Mchangama geht bei der Betrachtung dieses Phänomens in Bezug auf die Meinungsfreiheit noch etwas weiter und kommt zu dem Schluss, dass “[…] die offensichtlichste Auswirkung des Gesetzes jedoch darin bestanden haben könnte, dass es als Modell für die Zensur von Internet und verschafft autoritären Regimen auf der ganzen Welt, die sich bei ihren eigenen Zensurgesetzen ausdrücklich auf deutsches Recht berufen haben, einen Anschein von Legitimität. Das Gesetz war ein gut gemeinter Versuch, Hassreden im Internet einzudämmen, aber es trug zu einem regulatorischen Wettlauf nach unten bei, der das durch internationale Menschenrechtsstandards garantierte Recht auf freie Meinungsäußerung untergräbt”.

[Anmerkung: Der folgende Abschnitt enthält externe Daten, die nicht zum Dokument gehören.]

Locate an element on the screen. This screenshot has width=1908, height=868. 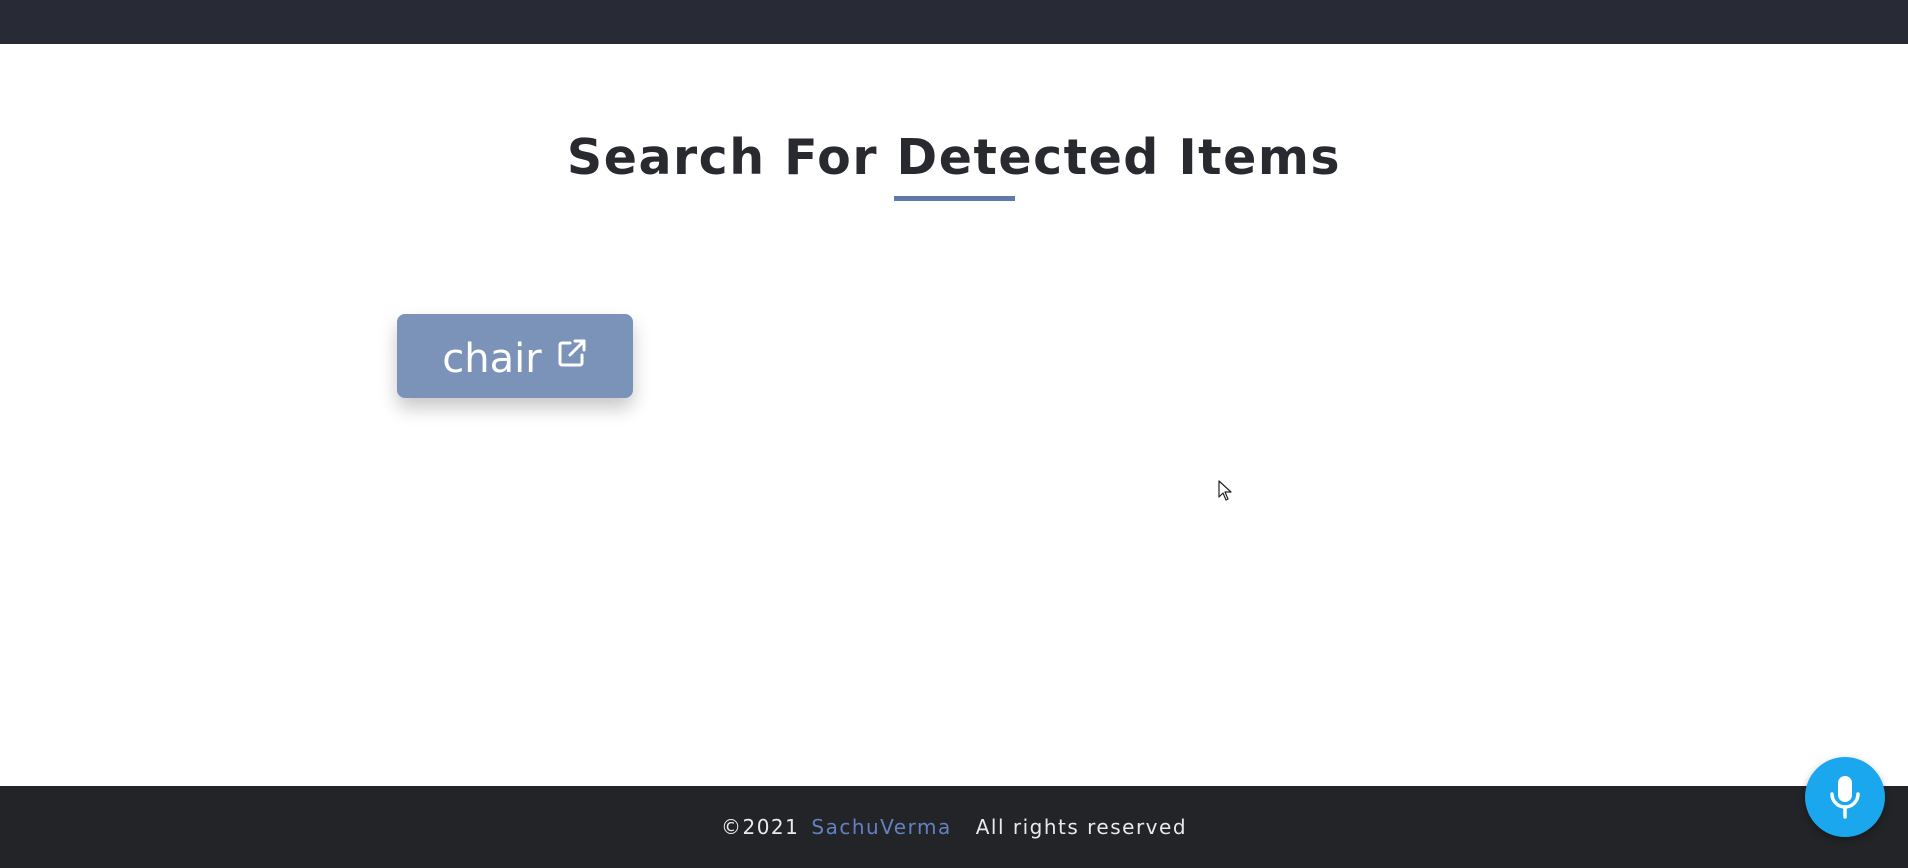
voice-search-button is located at coordinates (1845, 797).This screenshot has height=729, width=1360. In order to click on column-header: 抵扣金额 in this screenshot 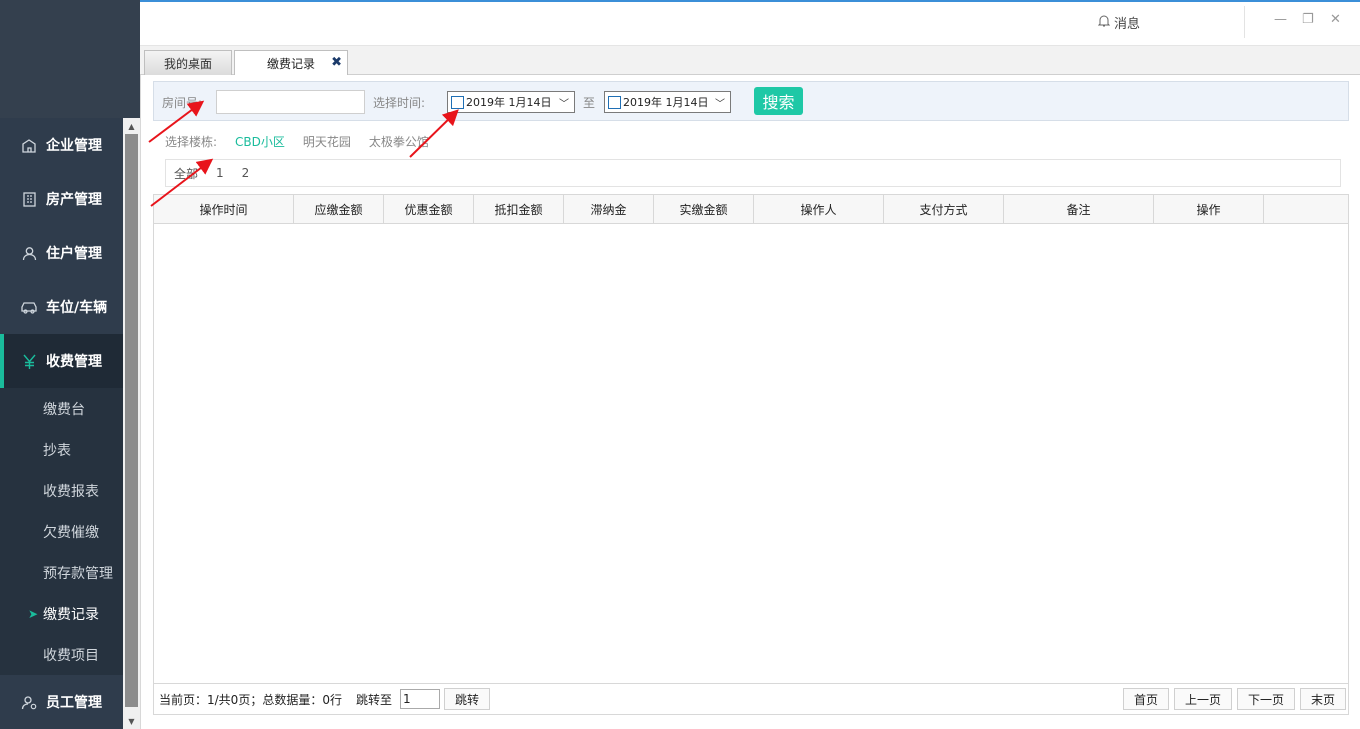, I will do `click(519, 209)`.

Die Verbindung zu jüngeren internationalen Ereignissen wird in der Aussage deutlich, dass “[…] die Bedeutung der freien Meinungsäußerung im digitalen Raum für pro-demokratische Aktivisten in Ländern wie Belarus, Ägypten, Hongkong, Myanmar, Russland und Venezuela, wo sie auf die Möglichkeit zur Kommunikation und Organisation angewiesen sind, und für die Regime in diesen Ländern, die solche Aktivitäten als existenzielle Bedrohung ansehen, klar ist”.
Es ist nicht leicht, Hypothesen darüber aufzustellen, wie die Zukunft der Meinungsfreiheit in der globalisierten und hypervernetzten Gesellschaft aussehen wird, die gerade ihre ersten Schritte macht, wenn man bedenkt, dass die DasWorld Wide Web gibt es seit etwa 30 Jahren, und Google, Facebook und Twitter wurden 1998, 2004 bzw. 2006 gegründet. In den letzten Jahren haben diese Plattformen jedoch ihre Nutzungsbedingungen radikal geändert, bis hin zum Verbot zahlreicher Inhalte und ganzer Themenkategorien. “Facebook hat im letzten Quartal 2020 26,9 Millionen Inhalte gelöscht, weil sie angeblich gegen seine Standards für Hassreden verstoßen haben.” Im letzten Quartal 2017 waren es 1,6 Millionen.
Das scheinbar grenzenlose Eldorado der Freiheit und insbesondere der freien Meinungsäußerung droht zu einem extrem engen Hof zu werden, in dem wie immer diejenigen gewinnen, denen es gelingt, andere zum Schweigen zu bringen.